#### [WHAT IS NEEDED]
Reproduce the material below word for word, leaving out the pictures.

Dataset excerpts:
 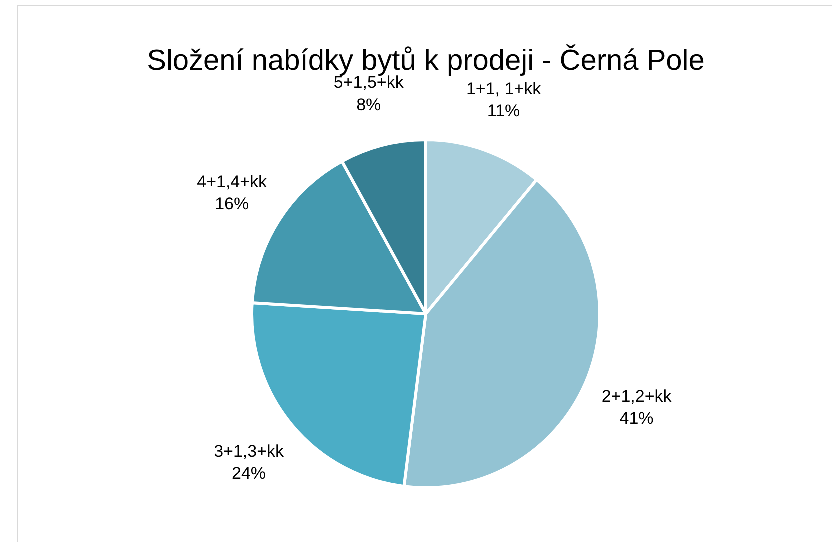 I want to click on data-label: 41%, so click(x=637, y=418).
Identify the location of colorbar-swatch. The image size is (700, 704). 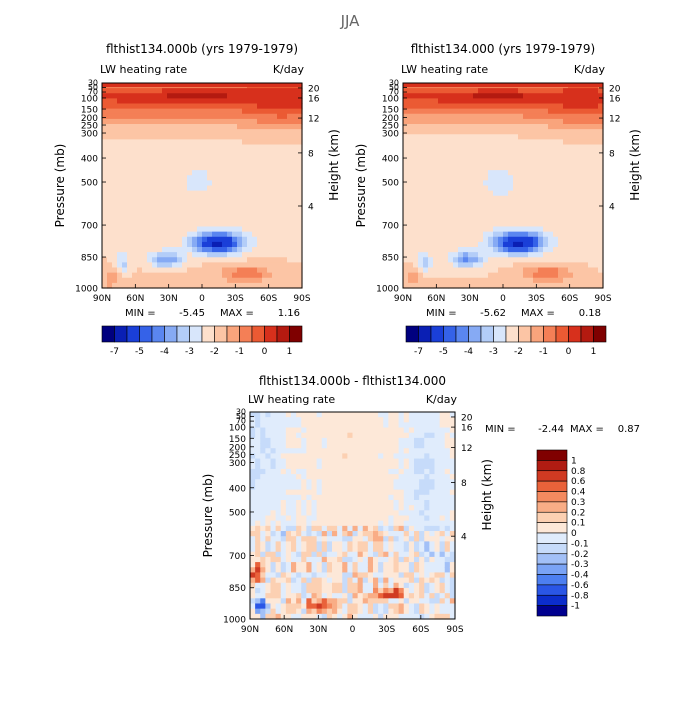
(488, 334).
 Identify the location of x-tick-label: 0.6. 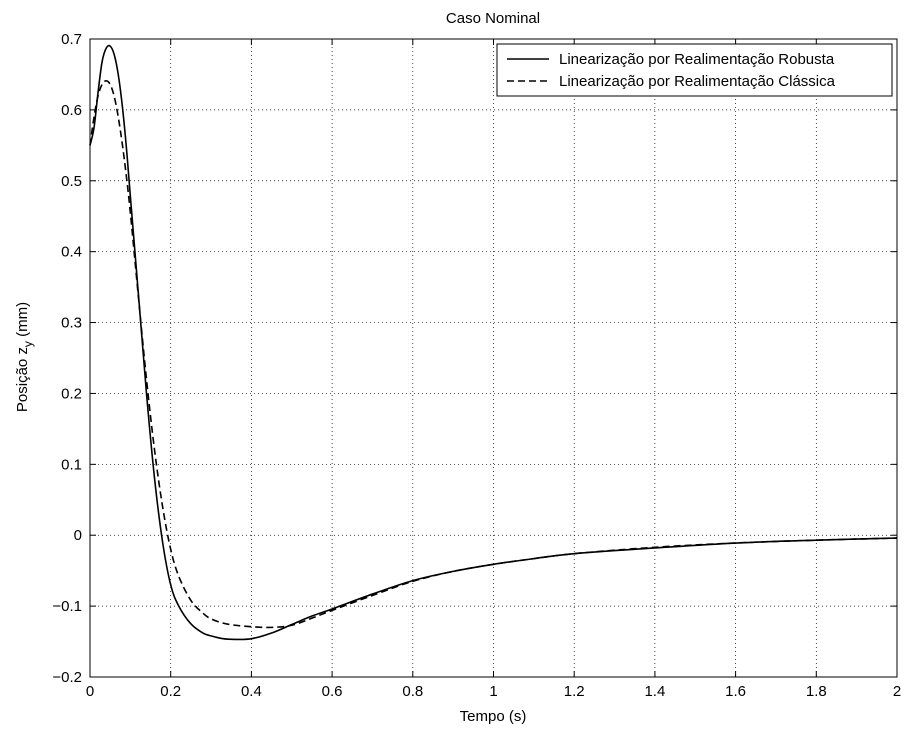
(332, 692).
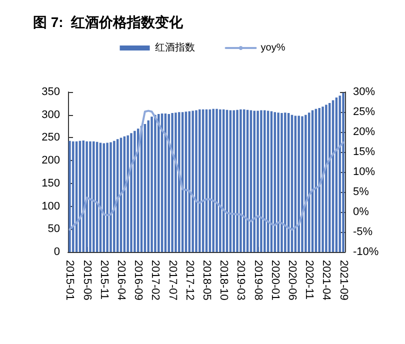 Image resolution: width=405 pixels, height=344 pixels. I want to click on x-tick-label: 2020-01, so click(274, 280).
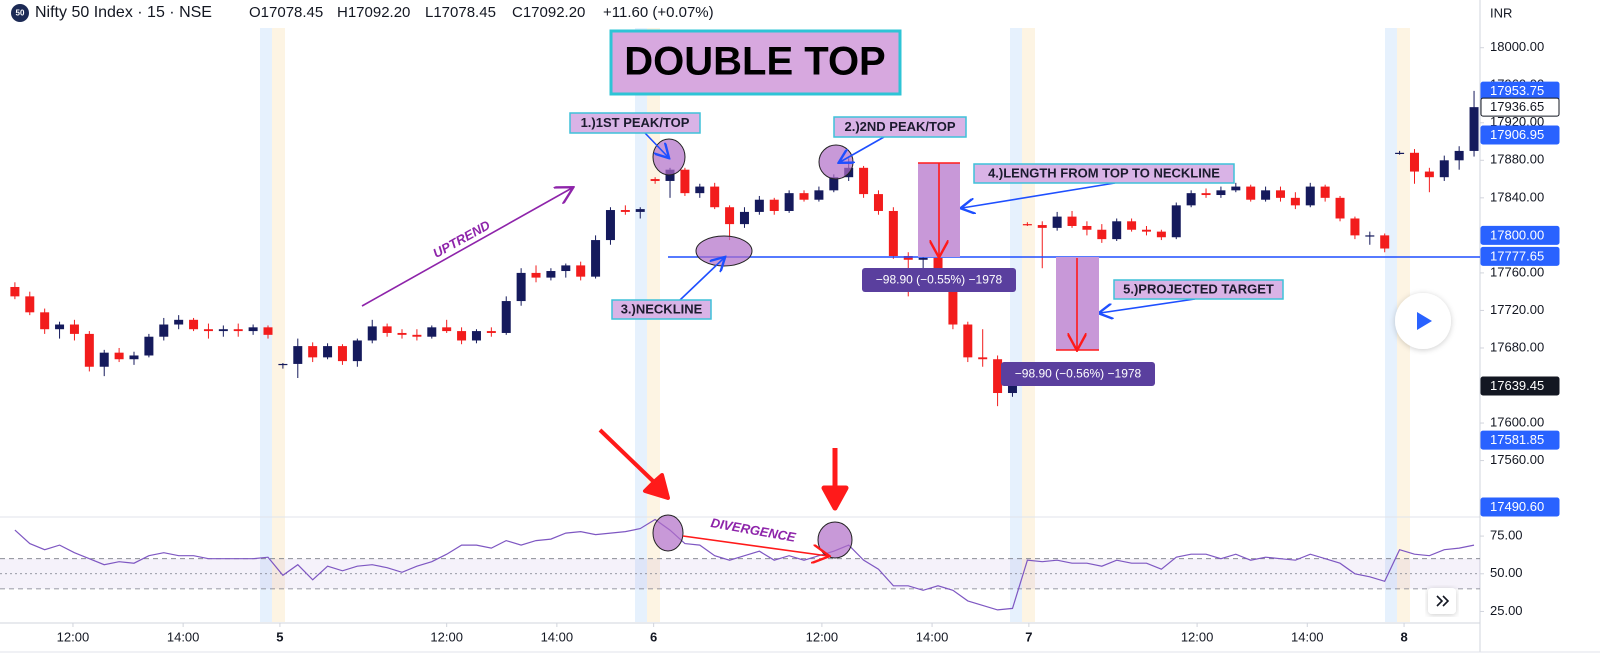  Describe the element at coordinates (1517, 160) in the screenshot. I see `y-tick-label: 17880.00` at that location.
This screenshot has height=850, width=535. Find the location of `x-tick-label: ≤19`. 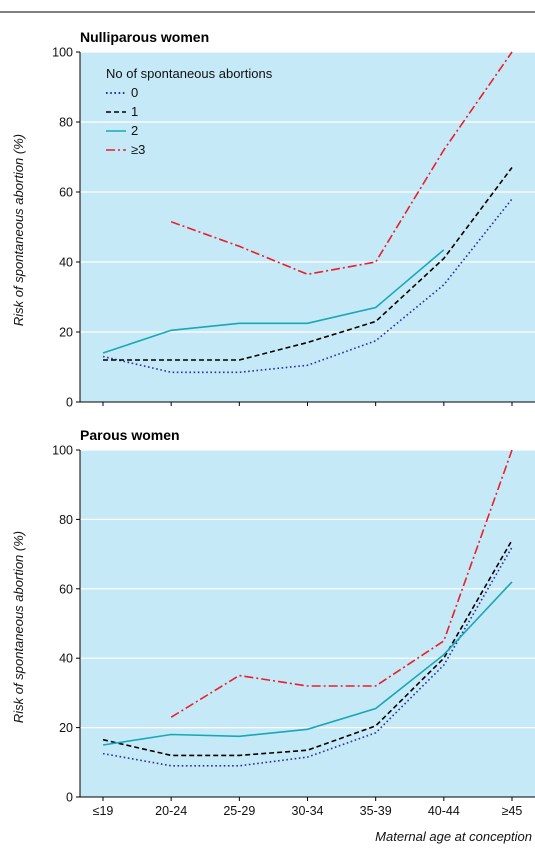

x-tick-label: ≤19 is located at coordinates (104, 811).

#### [PROBLEM SOLUTION]
  I want to click on data-label: 41%, so click(x=637, y=418).
Identify the location of colorbar-swatch. The image size is (700, 704). 
(488, 334).
 Identify the location of x-tick-label: 0.6. 
(332, 692).
 Image resolution: width=405 pixels, height=344 pixels. I want to click on x-tick-label: 2020-01, so click(274, 280).
  Describe the element at coordinates (1517, 160) in the screenshot. I see `y-tick-label: 17880.00` at that location.
This screenshot has height=850, width=535. Find the location of `x-tick-label: ≤19`. 

x-tick-label: ≤19 is located at coordinates (104, 811).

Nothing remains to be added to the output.